:: Information supplied

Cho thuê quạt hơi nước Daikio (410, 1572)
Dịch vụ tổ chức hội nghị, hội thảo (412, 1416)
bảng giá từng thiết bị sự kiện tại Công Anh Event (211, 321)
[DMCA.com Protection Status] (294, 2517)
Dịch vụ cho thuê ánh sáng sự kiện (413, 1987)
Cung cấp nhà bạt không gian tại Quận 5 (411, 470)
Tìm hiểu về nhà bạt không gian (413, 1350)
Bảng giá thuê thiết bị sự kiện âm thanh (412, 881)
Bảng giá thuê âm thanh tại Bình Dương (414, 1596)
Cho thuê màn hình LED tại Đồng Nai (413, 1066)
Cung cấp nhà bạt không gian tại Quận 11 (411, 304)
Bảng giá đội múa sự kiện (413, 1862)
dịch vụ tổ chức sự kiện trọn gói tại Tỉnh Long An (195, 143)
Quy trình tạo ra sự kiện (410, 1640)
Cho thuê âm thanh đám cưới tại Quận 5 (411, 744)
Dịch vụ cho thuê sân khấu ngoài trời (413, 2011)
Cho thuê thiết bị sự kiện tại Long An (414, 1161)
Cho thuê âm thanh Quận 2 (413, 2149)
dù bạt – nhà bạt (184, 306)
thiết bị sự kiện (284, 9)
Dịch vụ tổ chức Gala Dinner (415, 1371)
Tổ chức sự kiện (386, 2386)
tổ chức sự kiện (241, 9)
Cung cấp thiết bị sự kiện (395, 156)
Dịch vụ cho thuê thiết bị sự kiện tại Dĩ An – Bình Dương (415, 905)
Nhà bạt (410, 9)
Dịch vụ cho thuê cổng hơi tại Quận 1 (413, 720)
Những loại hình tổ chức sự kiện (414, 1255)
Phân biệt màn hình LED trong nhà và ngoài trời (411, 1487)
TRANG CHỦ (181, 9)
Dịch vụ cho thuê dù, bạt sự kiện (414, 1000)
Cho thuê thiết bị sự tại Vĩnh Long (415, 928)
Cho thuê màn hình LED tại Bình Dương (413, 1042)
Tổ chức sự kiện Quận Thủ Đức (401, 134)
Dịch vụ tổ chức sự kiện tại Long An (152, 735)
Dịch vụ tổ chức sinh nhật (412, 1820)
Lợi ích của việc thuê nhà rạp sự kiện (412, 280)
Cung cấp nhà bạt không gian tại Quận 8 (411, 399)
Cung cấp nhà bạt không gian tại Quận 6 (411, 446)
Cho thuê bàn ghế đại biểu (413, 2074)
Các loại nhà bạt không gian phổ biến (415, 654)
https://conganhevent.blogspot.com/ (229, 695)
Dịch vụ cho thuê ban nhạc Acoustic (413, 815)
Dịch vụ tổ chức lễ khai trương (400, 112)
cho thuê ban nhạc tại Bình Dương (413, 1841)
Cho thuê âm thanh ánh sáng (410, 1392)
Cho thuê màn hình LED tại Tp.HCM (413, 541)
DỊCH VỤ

::::

What you will do
Everything from the line with "Cho thuê bàn ghế đại biểu (413, 2074)" through the line with "cho thuê ban nhạc tại Bình Dương (413, 1841)" in the listing above must be retyped exactly, with nothing added.

Exercise response
Cho thuê bàn ghế đại biểu (413, 2074)
Các loại nhà bạt không gian phổ biến (415, 654)
https://conganhevent.blogspot.com/ (229, 695)
Dịch vụ cho thuê ban nhạc Acoustic (413, 815)
Dịch vụ tổ chức lễ khai trương (400, 112)
cho thuê ban nhạc tại Bình Dương (413, 1841)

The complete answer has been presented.